• EXERCISE
For each line below with the word "agent", write out a copy.

• PROVIDED INFORMATION
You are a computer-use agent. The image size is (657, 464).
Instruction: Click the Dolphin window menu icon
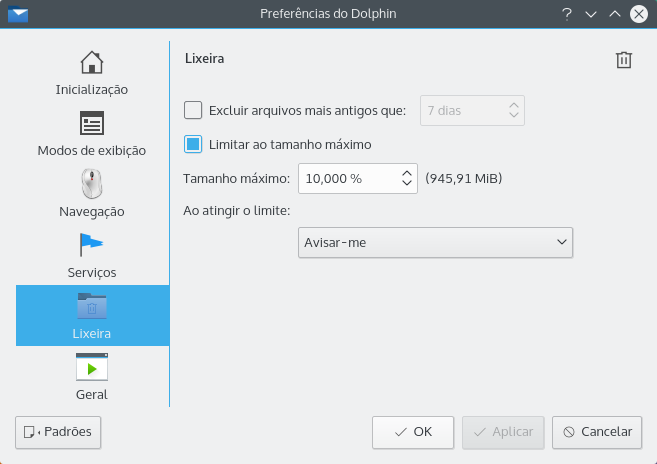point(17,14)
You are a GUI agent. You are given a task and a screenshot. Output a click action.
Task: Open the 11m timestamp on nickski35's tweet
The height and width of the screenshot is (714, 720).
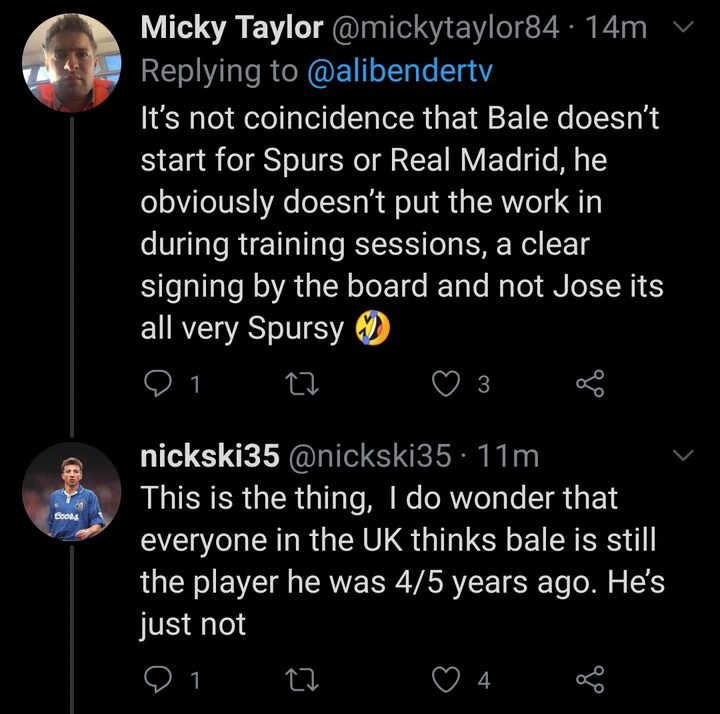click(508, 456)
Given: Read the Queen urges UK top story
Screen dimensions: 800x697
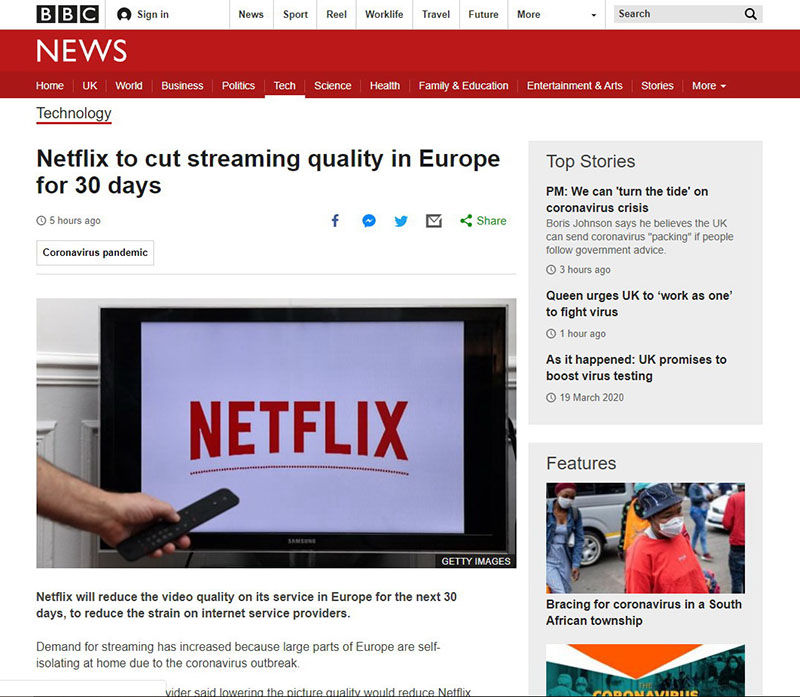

* * *

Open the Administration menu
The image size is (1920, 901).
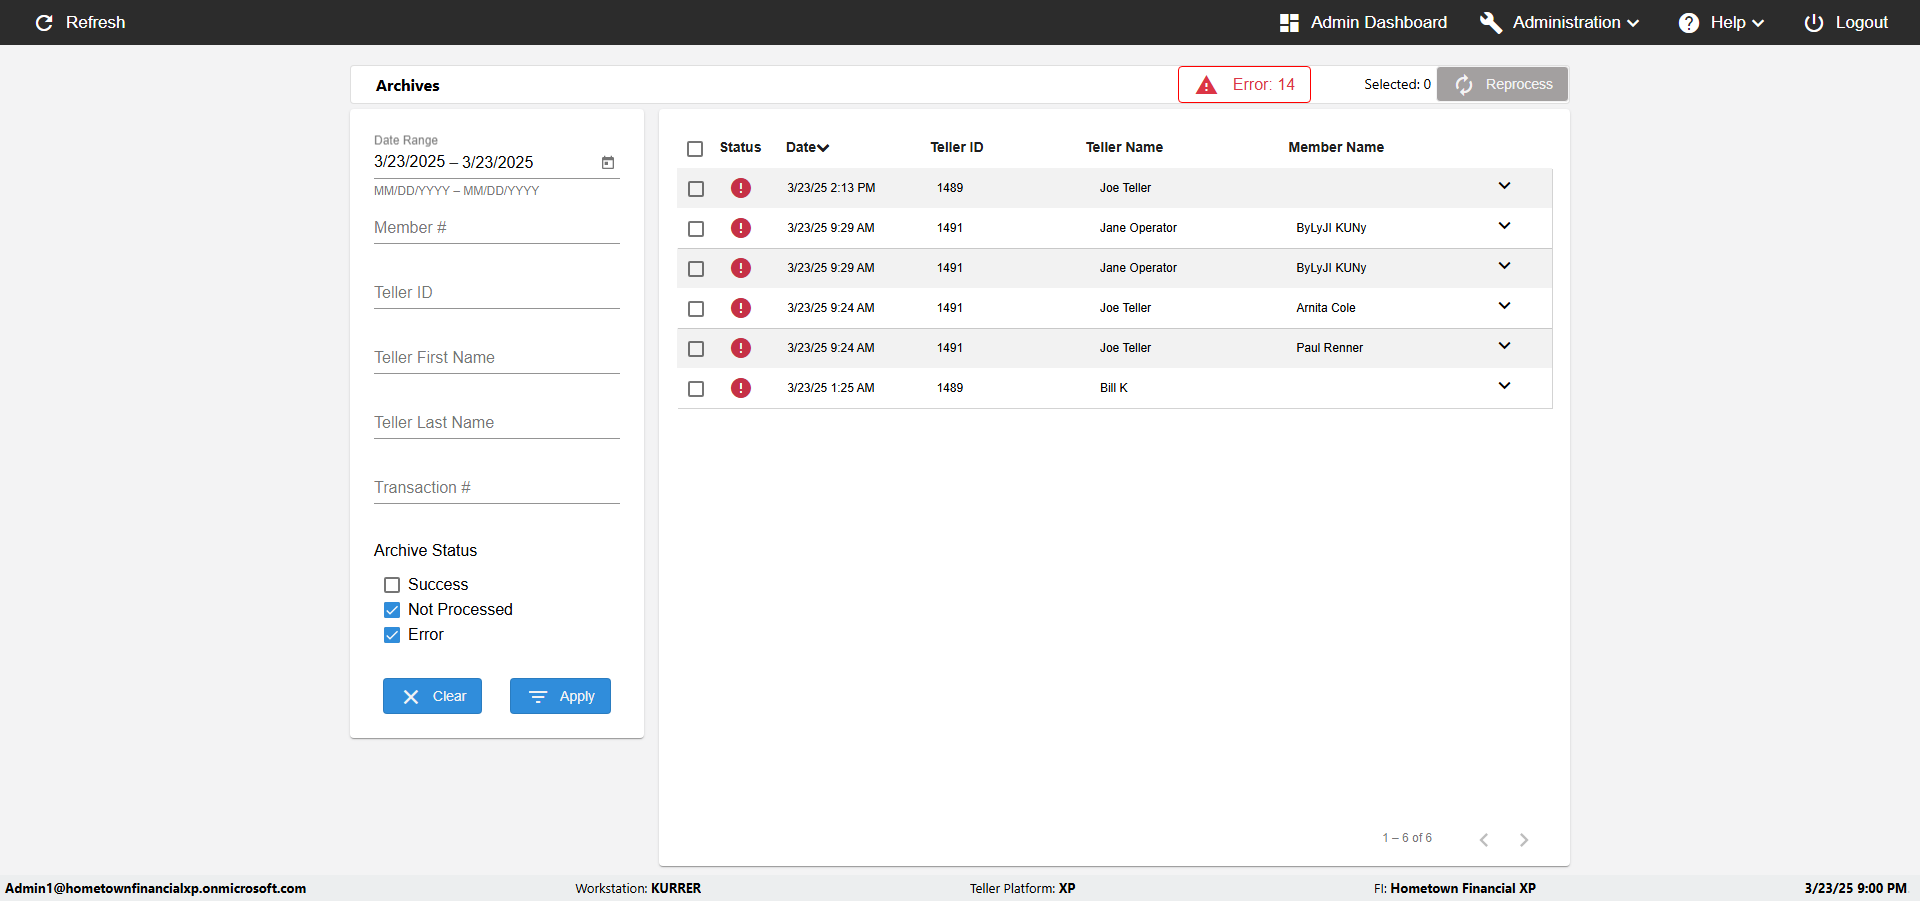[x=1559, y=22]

==

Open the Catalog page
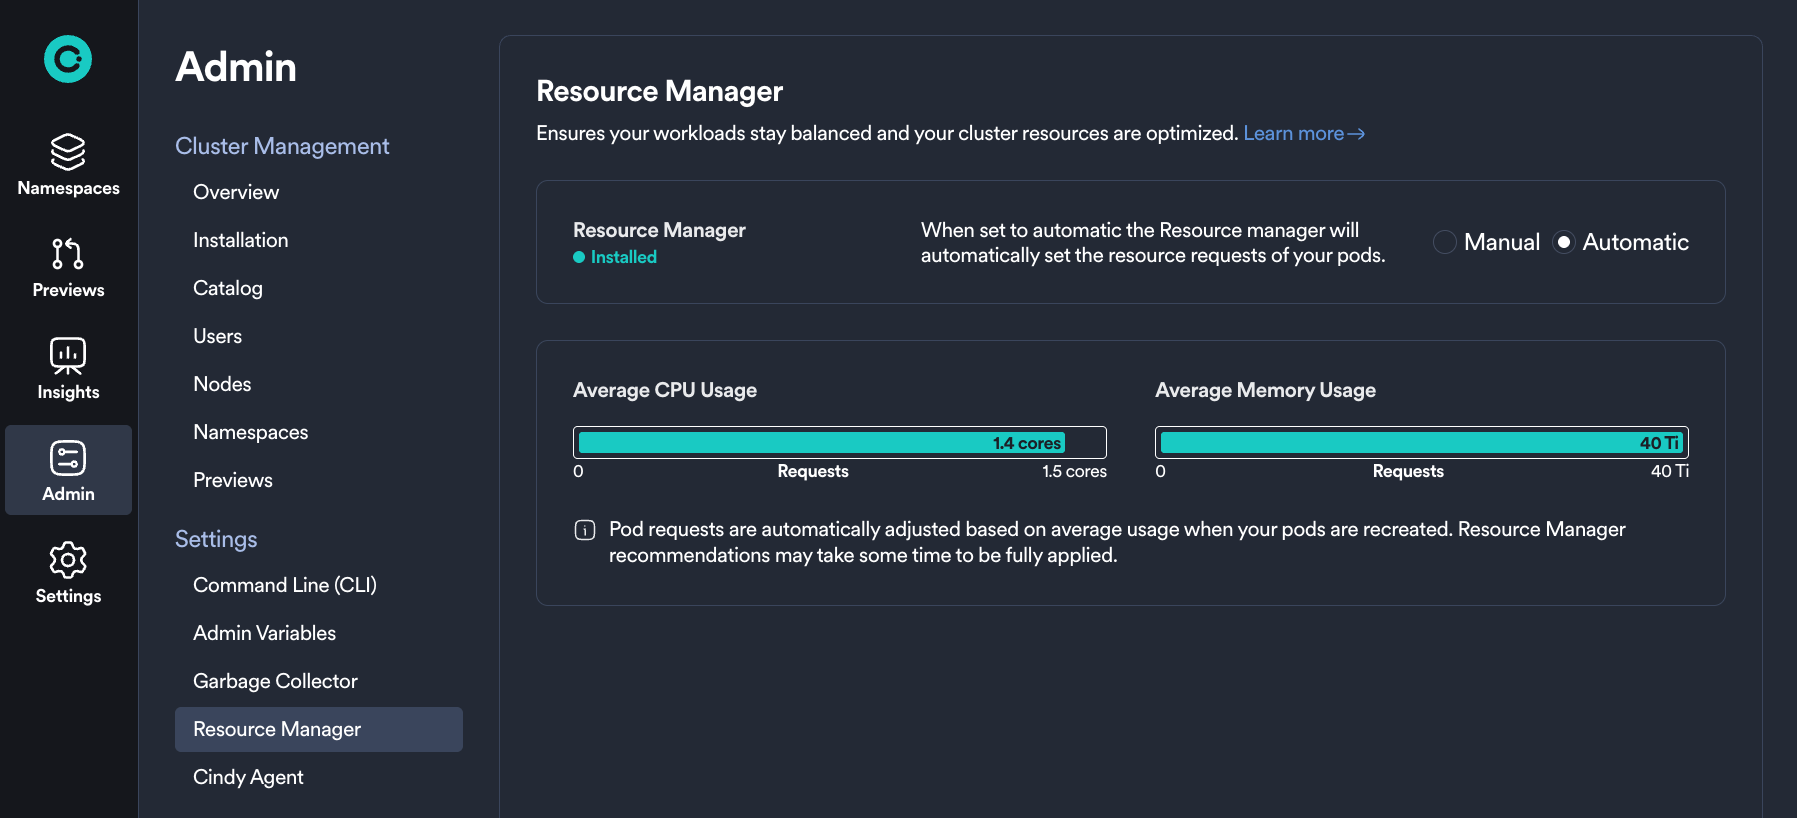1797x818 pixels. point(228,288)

• ANSWER TO THIS EXERCISE
You are a computer-use agent. The image size is (657, 464).
You are a GUI agent. You are given a task and a screenshot. Output a click action.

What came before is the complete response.